| First Author | Murie M | Year | 2022 |
| Journal | Commun Biol | Volume | 5 |
| Issue | 1 | Pages | 173 |
| PubMed ID | 35217767 | Mgi Jnum | J:321961 |
| Mgi Id | MGI:7255209 | Doi | 10.1038/s42003-022-03118-0 |
| Citation | Murie M, et al. (2022) ATase inhibition rescues age-associated proteotoxicity of the secretory pathway. Commun Biol 5(1):173 |
| abstractText | Malfunction of autophagy contributes to the progression of many chronic age-associated diseases. As such, improving normal proteostatic mechanisms is an active target for biomedical research and a key focal area for aging research.

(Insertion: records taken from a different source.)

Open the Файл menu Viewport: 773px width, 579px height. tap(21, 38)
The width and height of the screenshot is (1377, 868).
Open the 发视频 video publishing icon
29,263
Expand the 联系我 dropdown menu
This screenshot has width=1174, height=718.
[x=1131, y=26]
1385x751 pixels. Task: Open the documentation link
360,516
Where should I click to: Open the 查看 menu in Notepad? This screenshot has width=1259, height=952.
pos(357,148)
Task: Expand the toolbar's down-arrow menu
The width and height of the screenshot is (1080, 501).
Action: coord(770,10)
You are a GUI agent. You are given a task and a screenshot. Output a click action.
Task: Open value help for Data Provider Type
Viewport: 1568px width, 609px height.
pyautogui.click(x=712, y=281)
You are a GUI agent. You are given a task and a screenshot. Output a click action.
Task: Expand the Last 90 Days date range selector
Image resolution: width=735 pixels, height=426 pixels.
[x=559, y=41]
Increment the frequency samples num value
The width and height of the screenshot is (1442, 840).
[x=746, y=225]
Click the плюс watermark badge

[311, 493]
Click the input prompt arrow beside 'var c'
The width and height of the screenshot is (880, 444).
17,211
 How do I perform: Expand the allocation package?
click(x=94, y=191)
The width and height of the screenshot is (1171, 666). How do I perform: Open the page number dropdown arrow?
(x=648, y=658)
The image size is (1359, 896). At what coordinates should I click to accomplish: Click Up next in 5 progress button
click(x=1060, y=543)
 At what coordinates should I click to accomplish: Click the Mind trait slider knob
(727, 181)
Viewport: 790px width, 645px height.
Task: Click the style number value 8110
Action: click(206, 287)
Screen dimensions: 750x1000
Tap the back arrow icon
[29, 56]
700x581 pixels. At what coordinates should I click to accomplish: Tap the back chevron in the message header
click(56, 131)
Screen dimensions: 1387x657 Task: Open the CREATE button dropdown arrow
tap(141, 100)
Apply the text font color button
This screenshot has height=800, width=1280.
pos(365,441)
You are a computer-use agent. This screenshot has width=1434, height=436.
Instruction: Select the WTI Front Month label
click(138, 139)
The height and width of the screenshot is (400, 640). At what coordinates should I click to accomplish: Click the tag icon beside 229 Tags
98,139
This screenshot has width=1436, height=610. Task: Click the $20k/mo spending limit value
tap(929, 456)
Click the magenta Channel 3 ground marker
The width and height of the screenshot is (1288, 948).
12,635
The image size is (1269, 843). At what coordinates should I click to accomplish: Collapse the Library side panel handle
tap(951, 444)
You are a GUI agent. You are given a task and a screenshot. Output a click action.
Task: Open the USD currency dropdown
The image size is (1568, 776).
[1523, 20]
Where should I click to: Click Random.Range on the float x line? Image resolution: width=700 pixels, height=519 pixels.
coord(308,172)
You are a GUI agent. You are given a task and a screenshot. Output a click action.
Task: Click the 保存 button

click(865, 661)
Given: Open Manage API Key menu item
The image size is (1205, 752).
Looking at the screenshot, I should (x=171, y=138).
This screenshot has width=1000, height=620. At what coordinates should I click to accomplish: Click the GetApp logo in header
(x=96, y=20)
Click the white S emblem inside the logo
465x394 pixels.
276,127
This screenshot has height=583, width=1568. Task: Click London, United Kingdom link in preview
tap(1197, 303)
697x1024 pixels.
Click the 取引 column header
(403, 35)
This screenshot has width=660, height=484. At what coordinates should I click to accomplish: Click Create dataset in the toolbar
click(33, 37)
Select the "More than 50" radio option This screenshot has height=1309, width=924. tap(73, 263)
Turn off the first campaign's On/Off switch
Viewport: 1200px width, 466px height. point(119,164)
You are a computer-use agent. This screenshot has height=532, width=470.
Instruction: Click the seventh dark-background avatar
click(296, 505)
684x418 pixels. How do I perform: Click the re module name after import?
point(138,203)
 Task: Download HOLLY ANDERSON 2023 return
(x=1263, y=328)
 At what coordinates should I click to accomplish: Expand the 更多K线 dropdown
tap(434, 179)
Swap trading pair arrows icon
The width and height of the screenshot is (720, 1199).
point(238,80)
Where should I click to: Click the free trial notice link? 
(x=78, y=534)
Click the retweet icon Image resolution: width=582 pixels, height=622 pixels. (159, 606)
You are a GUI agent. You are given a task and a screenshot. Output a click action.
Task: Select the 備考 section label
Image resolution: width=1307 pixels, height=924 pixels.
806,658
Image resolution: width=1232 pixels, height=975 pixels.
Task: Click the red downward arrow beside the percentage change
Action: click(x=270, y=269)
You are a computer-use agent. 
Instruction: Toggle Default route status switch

Endoplasmic reticulum (ER)-based acetylation has emerged as a mechanism that ensures proteostasis within the ER by regulating the induction of ER specific autophagy. ER acetylation is ensured by two ER-membrane bound acetyltransferases, ATase1 and ATase2. Here, we show that ATase inhibitors can rescue ongoing disease manifestations associated with the segmental progeria-like phenotype of AT-1 sTg mice. We also describe a pipeline to reliably identify ATase inhibitors with promising druggability properties. Finally, we show that successful ATase inhibitors can rescue the proteopathy of a mouse model of Alzheimer's disease. In conclusion, our study proposes that ATase-targeting approaches might offer a translational pathway for many age-associated proteopathies affecting the ER/secretory pathway. |